* _What is expected_
Which lines of the entries below hold the word "Open"? Report each of them.

* _Data extracts_

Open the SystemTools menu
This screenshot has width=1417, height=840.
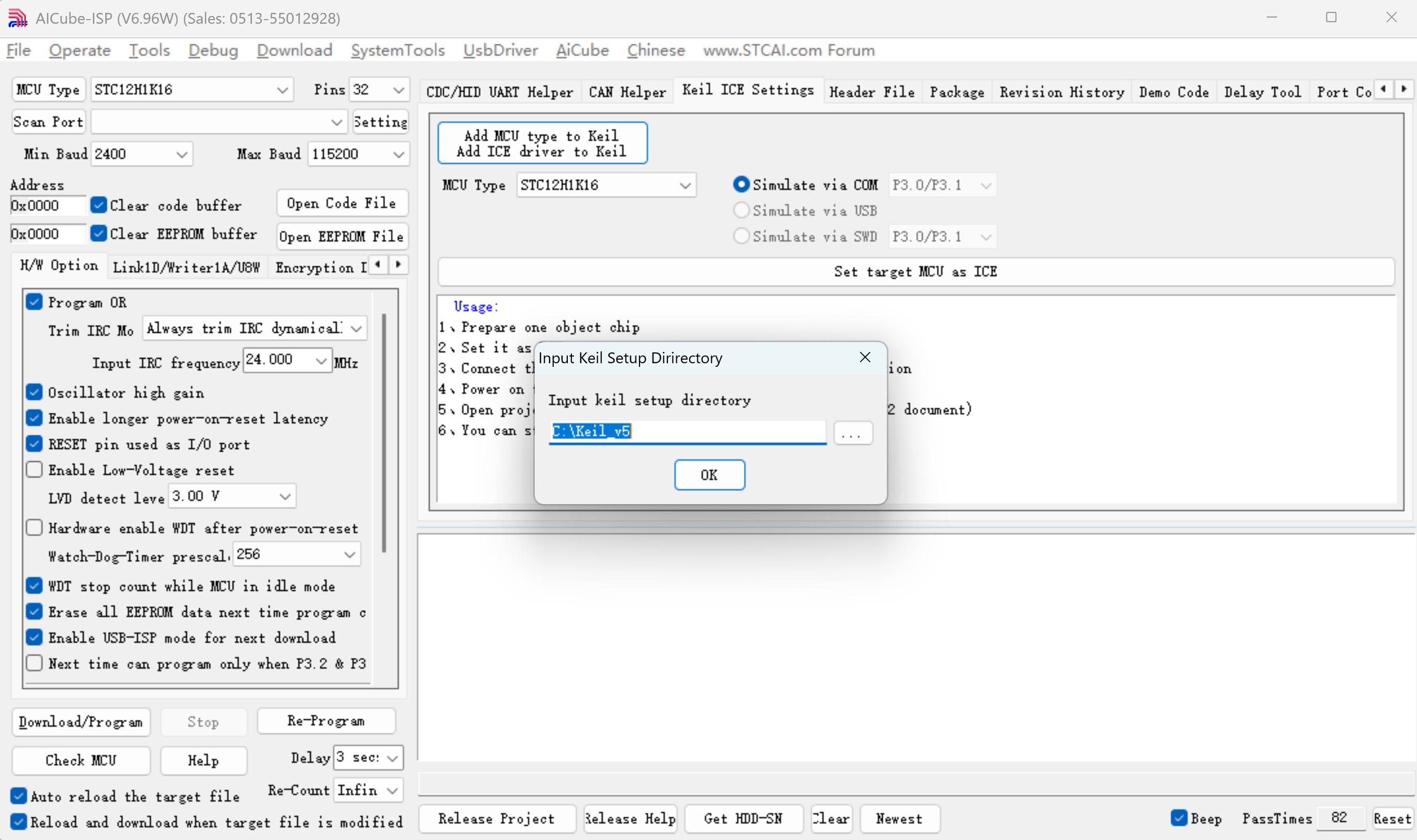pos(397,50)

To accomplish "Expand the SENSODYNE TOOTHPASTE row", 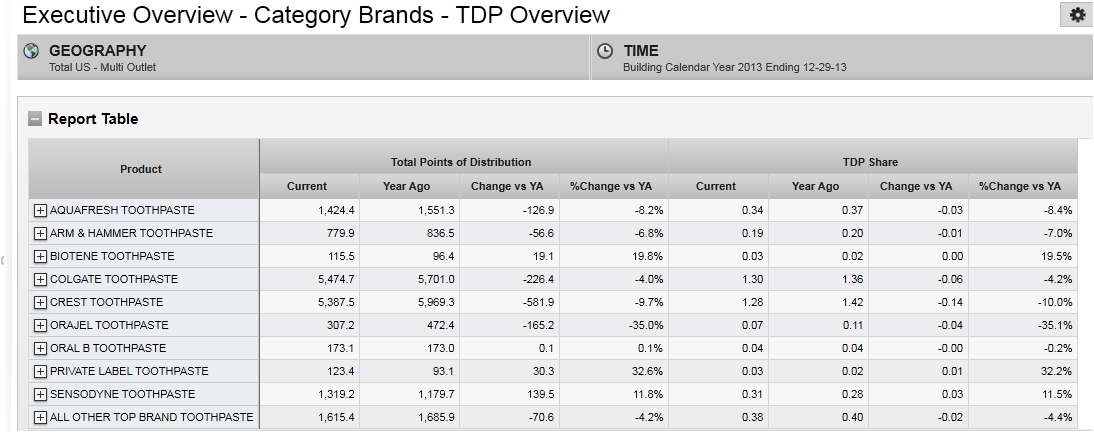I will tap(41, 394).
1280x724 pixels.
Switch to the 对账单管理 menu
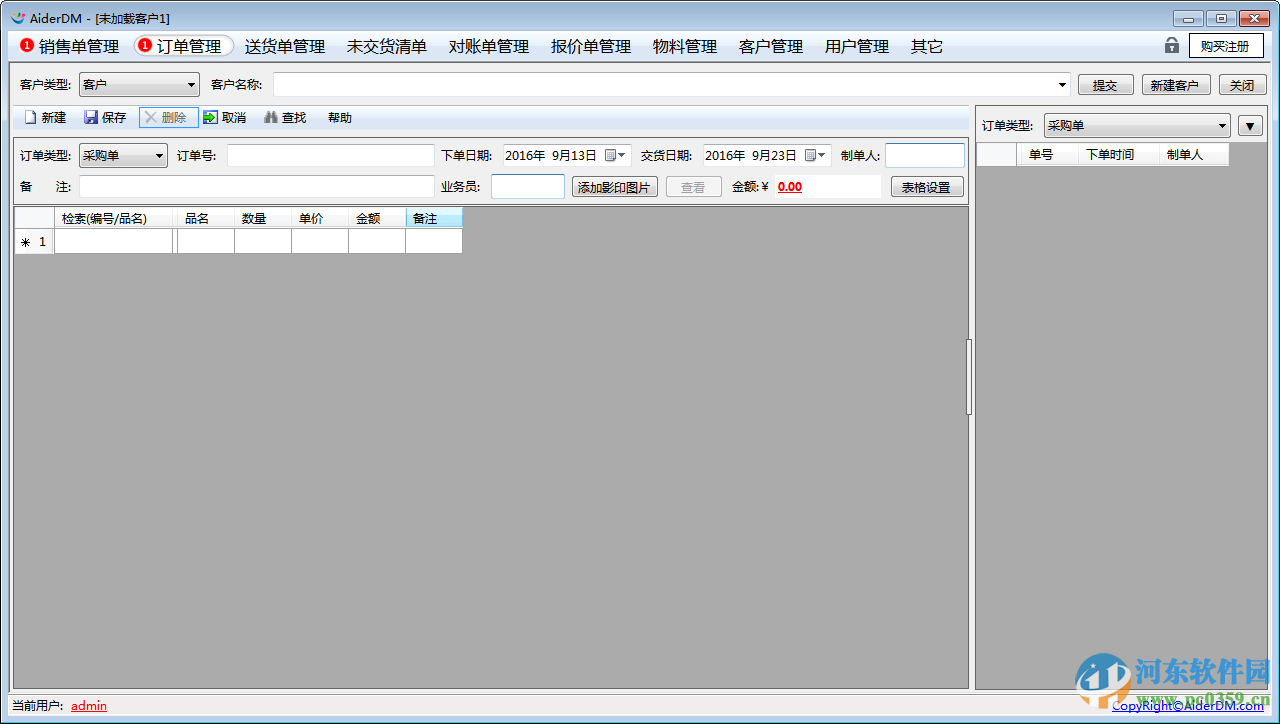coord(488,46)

==

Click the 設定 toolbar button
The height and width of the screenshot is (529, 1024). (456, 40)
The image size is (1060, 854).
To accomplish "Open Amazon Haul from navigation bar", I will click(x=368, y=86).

* _Output for this exercise_
Open the SystemTools menu
To accomplish "Open Amazon Haul from navigation bar", I will click(x=368, y=86).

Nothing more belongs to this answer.